First Assistant District Attorney Edward Louka said Mohn, 32, planned the crime with precision, attacking his father in the Levittown home they shared. He shot him in the head with a 9mm Sig Sauer handgun he had had purchased a day earlier, then used a kitchen knife and a machete to sever his father’s head, which he later displayed in a viral YouTube video in which he spouted antigovernment rhetoric.

Michael Mohn, 68, a retired civil engineer for the Army Corps of Engineers, was targeted in part because of his work for the federal government, Louka said.

“Mr. Mohn, based on his beliefs, was making a call to arms to achieve the aims he believes in,” Louka said after the hearing. “He did that through violence. The violence was the murder of his father, who, it’s no coincidence, was a federal employee.”

Mohn, for his part, told reporters in impromptu comments Tuesday outside the Bucks County Justice Center that he killed his father while attempting to make a citizen’s arrest. He said his father had to die because of his connections to the government.

“I and a lot of other people around America believe the federal government has betrayed America, they’re destroying the country, and we have to do something to take the country back,” Mohn said.

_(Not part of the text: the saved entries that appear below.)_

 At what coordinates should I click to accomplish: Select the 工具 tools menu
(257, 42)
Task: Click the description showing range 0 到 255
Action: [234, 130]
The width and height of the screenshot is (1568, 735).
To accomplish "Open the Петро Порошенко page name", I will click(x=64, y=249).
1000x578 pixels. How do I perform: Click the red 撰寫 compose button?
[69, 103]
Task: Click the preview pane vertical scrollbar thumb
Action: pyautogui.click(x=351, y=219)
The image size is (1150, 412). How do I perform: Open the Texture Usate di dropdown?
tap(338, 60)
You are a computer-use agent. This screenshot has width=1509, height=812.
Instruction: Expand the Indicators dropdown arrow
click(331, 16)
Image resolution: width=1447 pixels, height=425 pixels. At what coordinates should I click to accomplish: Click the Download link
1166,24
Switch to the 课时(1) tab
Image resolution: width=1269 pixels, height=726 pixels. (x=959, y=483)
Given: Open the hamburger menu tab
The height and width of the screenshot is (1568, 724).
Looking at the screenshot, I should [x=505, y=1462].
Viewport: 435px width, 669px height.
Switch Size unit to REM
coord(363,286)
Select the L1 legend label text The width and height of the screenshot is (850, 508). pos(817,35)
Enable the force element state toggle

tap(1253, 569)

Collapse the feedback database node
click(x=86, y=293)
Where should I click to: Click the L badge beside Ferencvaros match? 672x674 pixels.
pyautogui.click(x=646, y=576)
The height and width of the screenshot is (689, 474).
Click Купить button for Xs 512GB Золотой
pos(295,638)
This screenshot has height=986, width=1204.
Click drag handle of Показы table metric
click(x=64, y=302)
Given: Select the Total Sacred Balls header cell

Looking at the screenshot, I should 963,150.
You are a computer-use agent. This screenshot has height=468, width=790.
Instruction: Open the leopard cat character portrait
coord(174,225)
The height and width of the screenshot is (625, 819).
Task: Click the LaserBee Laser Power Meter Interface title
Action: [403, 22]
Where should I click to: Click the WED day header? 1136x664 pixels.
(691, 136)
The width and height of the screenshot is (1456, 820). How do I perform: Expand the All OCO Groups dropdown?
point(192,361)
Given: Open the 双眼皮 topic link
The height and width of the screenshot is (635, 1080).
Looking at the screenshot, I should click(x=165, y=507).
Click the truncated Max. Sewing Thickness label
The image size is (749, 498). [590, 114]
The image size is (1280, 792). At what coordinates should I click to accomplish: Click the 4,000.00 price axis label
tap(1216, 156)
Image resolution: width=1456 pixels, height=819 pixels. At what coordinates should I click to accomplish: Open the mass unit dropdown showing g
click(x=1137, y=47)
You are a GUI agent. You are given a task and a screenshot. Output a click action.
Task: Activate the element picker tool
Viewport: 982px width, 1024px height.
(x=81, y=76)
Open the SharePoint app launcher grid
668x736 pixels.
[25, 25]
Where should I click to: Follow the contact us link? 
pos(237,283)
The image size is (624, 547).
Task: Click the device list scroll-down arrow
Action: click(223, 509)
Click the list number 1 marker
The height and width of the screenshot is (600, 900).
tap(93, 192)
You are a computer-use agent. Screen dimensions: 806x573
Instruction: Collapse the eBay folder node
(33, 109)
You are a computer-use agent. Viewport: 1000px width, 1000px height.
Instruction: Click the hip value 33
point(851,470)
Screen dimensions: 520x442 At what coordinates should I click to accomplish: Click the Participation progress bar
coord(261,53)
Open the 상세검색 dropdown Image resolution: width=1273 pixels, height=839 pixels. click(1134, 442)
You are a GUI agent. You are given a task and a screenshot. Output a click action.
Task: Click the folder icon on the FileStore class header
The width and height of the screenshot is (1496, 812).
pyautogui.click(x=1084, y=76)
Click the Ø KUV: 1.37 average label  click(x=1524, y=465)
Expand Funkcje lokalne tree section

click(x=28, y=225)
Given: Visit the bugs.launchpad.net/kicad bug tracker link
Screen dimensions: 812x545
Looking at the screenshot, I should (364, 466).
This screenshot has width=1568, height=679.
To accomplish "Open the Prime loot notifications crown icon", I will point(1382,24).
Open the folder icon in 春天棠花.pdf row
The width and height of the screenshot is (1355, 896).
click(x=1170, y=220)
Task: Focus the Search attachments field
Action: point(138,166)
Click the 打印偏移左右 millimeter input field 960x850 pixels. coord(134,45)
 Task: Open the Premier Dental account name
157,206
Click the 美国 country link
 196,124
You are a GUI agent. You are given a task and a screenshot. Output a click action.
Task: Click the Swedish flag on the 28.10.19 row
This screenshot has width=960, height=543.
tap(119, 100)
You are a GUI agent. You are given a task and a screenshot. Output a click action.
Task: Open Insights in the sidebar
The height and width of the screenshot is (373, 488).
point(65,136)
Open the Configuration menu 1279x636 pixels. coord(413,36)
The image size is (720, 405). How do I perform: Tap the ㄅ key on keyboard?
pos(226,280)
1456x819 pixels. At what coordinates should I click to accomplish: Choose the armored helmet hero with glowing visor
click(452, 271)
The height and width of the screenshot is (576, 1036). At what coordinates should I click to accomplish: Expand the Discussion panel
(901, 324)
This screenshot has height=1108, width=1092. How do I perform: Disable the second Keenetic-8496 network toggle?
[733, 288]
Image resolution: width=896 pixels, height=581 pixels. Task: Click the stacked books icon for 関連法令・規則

“[My father] was a federal employee and betrayed me,” he added. “I was trying to perform a citizen’s arrest and he resisted that citizen’s arrest. It’s lawful to use deadly force in that event.”

At the hearing, Magisterial District Judge Charles Jonas held Mohn for trial on charges including first-degree murder, abuse of corpse, and robbery. Jonas dismissed one of three counts of terrorism, citing a lack of evidence.

Mohn’s attorney, Steven Jones, discounted the “call to arms” Mohn made in the Jan. 30 video in which he professed to command a national network of militias and encouraged their members to kill federal employees and take over federal buildings.

“He was espousing this online in a weird diatribe that didn’t speak to anyone,” Jones said. “Clearly it didn’t, because no one rose up to follow him.”

After the shooting, Mohn tried to cut his father’s head off with a kitchen knife, but resorted to a machete with an 18-inch blade when the knife proved ineffective, according to testimony.

Mohn wrapped the severed head in plastic and filmed a video in his bedroom in which he called his father a traitor and railed against the federal government.

A blood trail later led investigators to the elder Mohn’s dismembered corpse, still in the home’s bathroom. His head was in a basement bedroom, inside a stock pot.

After the killing, Mohn stole his father’s car and drove to Fort Indiantown Gap, where he was arrested for trespassing on the National Guard base there. He told police he wanted to speak with the general in command at the base, in an attempt to recruit him to his quest to overthrow the federal government, according to testimony Tuesday.

Mohn later repeated that plan in prison letters to various elected officials, including Gov. Josh Shapiro, and podcast host Joe Rogan.

Mohn will be arraigned in county court in October.